Could it be that he was actually trying to open up to me? I thought, now starting to feel bad for the way I had treated him. He was right. He had done everything he possibly could to keep me safe. He had gone above and beyond normal human decency, even risking his life to get me away from someone who really did want to do me harm.

However, I couldn’t shake the feeling that I was still abundantly hurt by what he had said to me earlier, so I tried to convince myself it didn’t matter. I still didn’t deserve to be treated this way and since he couldn’t even give me so much as an apology, I didn’t have to feel bad.

“You know,” I finally spoke, trying to explain myself without starting another round of hurtful insults, “You seem to have convinced yourself, for whatever reason, that the whole world is against you and there is nothing I can do to change that. The reason I am so angry and so hurt is because I care and what you say influences me.”

“Yeah, words have meaning, I get it,” he hissed snidely, “But being spiteful about it isn’t helping either of us.”

“I’m not being spiteful,” I insisted, trying my best to remain calm. “I’m being honest with you. This is my attempt at a normal conversation, between two adults. I tell you how I feel and you tell me how you feel. It’s effective, I promise.”

“Oh, for the love of God, forget it! I’m not a fucking cave man. Now, you’re just insulting my intelligence.”

“No, I’m not. You just seem to take everything I say the wrong way,” I insisted.

“I understand how human interaction works, and I understand the words coward, and pitiful and everything else you were saying to me back there in the cabin, so don’t you sit there and try to convince me that I was slinging insults at you without provocation. You got a few good below the belt hits in there too.”

“This isn’t about who insulted who better, Johnathan!”

“Then, what is it about? I’m not stupid. I know that I was an asshole. I told you that I know that and yet, you keep beating the same damn, dead horse we’ve been kicking around all day.”

“You haven’t once said you’re sorry,” I insisted, narrowing my eyes at him.

“Well, neither have you,” he replied.

I went to speak, but stopped short, causing a cruel sneer to curl around the corner of his mouth.

“Yeah, that’s because you’re not,” he insisted, before standing up and walking over to the other side of the camp. “Try to get some sleep, princess, because I’m going to the ranger’s station tomorrow, whether you’re with me or not.”

I huffed and narrowed my eyes. I was angry, more now because he had called me out and I couldn’t retort.

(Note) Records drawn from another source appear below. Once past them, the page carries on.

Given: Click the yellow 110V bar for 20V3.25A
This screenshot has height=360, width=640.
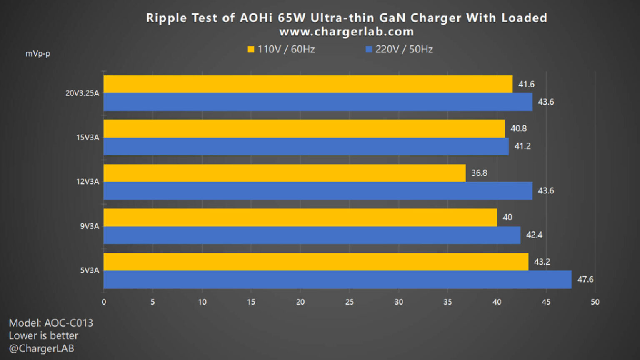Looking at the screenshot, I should coord(308,84).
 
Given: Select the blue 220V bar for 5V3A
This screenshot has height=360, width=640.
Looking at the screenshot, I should coord(338,279).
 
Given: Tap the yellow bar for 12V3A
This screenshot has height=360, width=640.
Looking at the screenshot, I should coord(284,173).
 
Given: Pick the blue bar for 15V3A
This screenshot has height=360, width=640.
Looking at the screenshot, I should coord(306,146).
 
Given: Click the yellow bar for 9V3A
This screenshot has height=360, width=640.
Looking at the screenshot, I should coord(300,217).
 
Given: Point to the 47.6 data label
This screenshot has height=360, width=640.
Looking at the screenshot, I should coord(585,279).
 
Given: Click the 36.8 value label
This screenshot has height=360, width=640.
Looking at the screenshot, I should coord(479,173).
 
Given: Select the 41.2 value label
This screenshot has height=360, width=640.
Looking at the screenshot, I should coord(522,146).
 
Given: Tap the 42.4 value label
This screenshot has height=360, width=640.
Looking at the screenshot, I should coord(534,235).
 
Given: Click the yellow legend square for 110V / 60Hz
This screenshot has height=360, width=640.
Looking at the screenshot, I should coord(251,50).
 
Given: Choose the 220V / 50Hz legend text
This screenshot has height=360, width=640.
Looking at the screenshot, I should coord(404,50).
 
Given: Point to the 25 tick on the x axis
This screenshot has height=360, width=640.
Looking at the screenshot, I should coord(349,302).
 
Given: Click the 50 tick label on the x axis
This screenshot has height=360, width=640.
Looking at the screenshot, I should coord(595,302).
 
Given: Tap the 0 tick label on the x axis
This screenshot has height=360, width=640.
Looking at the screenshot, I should coord(104,302).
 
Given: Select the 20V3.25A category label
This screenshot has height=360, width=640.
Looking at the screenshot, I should coord(82,93).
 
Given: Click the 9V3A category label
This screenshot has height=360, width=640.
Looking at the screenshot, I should coord(90,226).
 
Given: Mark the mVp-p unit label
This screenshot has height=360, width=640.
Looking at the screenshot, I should coord(38,54).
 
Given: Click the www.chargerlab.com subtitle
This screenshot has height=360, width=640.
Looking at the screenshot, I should coord(346,32).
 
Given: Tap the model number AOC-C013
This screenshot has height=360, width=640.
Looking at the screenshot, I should coord(68,323).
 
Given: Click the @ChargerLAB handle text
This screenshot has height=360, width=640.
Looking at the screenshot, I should coord(42,348).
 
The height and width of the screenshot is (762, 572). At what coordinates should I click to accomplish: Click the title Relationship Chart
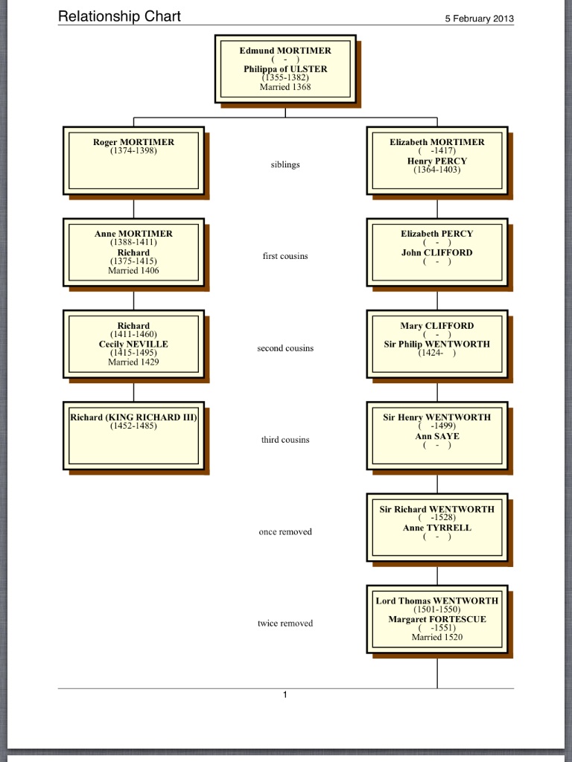click(x=119, y=16)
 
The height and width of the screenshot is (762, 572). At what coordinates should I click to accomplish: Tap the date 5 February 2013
click(x=479, y=19)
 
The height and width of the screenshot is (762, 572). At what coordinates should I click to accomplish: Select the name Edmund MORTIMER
click(x=285, y=51)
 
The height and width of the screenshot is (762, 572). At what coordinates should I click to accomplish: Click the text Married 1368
click(x=285, y=87)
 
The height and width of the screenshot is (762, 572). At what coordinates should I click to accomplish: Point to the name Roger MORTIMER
click(x=134, y=142)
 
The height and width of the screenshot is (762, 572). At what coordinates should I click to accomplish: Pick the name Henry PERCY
click(x=437, y=161)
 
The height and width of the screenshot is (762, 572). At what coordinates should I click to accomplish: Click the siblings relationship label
click(x=285, y=164)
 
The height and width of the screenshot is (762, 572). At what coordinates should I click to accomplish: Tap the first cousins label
click(x=285, y=256)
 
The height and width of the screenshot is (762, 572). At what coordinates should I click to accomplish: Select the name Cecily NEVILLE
click(x=134, y=344)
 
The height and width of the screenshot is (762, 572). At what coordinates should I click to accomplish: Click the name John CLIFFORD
click(x=437, y=253)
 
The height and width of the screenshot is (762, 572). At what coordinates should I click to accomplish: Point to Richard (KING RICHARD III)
click(x=134, y=417)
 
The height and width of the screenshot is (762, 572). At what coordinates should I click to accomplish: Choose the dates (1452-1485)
click(x=134, y=426)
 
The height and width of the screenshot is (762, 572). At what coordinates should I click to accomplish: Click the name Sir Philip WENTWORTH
click(x=437, y=344)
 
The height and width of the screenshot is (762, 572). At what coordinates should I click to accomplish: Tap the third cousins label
click(x=285, y=440)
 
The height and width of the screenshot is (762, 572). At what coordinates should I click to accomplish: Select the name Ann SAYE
click(x=437, y=436)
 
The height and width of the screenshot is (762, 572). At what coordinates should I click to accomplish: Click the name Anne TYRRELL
click(x=437, y=528)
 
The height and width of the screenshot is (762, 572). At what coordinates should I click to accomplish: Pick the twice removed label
click(x=285, y=624)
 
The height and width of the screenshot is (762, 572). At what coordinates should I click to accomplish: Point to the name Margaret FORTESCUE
click(x=437, y=619)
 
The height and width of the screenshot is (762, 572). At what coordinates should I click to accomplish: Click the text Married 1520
click(x=437, y=637)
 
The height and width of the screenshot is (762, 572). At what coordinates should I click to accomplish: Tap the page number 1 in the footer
click(x=285, y=695)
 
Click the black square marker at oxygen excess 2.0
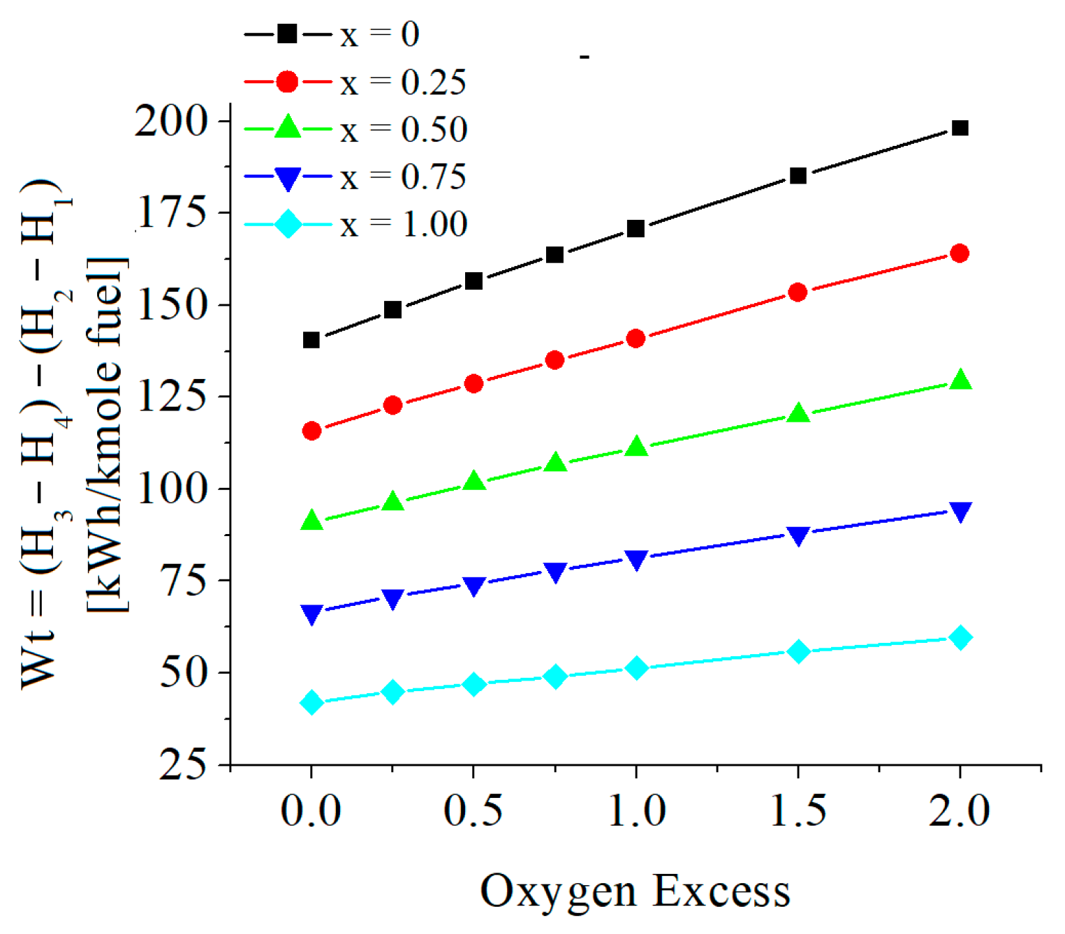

The reason that I hadn’t apologized was because I was trying to get him to admit something about himself. I was trying to get him to open up and I thought if I gave the truth a little extra-insolent flair, he might get fired up enough to abandon his resolve. I thought I might be able to break down his walls and make him see what I was trying to get him to tell me.

However, unfortunately, my idea had backfired.

“Hey! Wait a minute!?

? I called across the campsite, “Does that mean that you meant everything you said to me? I just thought you were trying to be hurtful.”

There was silence, at first, and I thought he was going to ignore me, but when he did respond, I couldn’t figure out exactly how he thought his answer would be the least bit helpful.

“I told you, Carrie, I’m an asshole.”

Yeah, I know that… I thought, but did you mean what you said?

Settling on the notion that was going to be his parting words to me that evening, I didn’t bother to respond. I simply huffed, loud enough so that he had a chance of hearing it and curled up on the bed of leaves, hoping to get some sleep.

Chapter 16: Johnathan

Hearing Carrie sigh from across the campsite made me wonder if she knew what I meant by my last comment.